Aggregators are responsible for building the Aggregate, a core functionality in Event Sourcing. They take in an initial version of an Aggregate--which may be empty or a previous snapshot--and an ordered stream of Events. They apply those events to the Aggregate and output its resulting state.
Evento uses Aggregators to construct the latest snapshot of each Aggregate and stores them into an object store for quick retrieval.
Dispatchers take an Event and respond with zero or many Commands. They act as filters, effectively accepting or rejecting work to be done in the aggregate.
Dispatchers are not bound to any specific aggregate and there is room in Evento for generic, rule-based dispatchers.
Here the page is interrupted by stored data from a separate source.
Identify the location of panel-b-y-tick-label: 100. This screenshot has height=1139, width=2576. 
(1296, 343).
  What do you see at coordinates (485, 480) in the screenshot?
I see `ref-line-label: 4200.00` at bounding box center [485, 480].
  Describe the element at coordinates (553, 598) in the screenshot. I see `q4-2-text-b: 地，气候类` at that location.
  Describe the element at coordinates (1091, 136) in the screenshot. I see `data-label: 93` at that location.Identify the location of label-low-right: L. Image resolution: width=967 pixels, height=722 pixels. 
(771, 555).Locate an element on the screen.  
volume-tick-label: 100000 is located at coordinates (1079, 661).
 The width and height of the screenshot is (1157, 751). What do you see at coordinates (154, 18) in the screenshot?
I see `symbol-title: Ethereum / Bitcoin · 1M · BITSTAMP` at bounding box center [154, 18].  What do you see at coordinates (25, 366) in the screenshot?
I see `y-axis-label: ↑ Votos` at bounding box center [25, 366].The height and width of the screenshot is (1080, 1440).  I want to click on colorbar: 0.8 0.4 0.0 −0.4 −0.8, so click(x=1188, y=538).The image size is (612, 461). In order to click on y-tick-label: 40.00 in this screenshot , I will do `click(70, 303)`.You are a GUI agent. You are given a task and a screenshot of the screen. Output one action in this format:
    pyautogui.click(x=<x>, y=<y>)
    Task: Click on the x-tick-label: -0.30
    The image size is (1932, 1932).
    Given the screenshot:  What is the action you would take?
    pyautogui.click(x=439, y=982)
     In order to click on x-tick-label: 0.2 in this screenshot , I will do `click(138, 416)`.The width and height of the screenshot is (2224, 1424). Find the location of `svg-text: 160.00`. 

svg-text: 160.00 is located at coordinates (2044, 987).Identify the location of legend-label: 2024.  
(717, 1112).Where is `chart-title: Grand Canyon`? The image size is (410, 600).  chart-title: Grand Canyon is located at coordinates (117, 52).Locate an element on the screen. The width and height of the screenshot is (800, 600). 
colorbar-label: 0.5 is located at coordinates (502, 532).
A BPEL engine, for example, could be implemented as a generic rule-based dispatcher.
Handlers are called with a Command and the latest copy of the Aggregate in which the command should be performed. They respond with one to many Events.
Persistence is entirely handled by Evento, and in its basic usecase, functions don't have to worry about reading or writing any data. Handlers are given the latest aggregate and respond with events. Aggregators are given the latest aggregate and the newly created events, then respond with the updated aggregate. This cycle ensures the aggregate is always updated and available for consumption.
All entities and value objects within an aggregate, as well as all the events it can emmit and commands it can handle are defined as different data types in the same avro schema. Their namespace is the Aggregate name.
Evento is a retro feeding system in which Events cause Commands and Commands cause Events (and maybe events cause events if we include sensors). To initiate a processing pipeline, Evento has a REST API through which external applications can publish Events or dispatch Commands.
Events and Commands have a cause. Every Event emitted in response to a Command will have the Command as its cause. And every Command dispatched in reaction to an Event will have that Event as its cause. With that, any given Event or Command can be traced all the way back to its root external cause.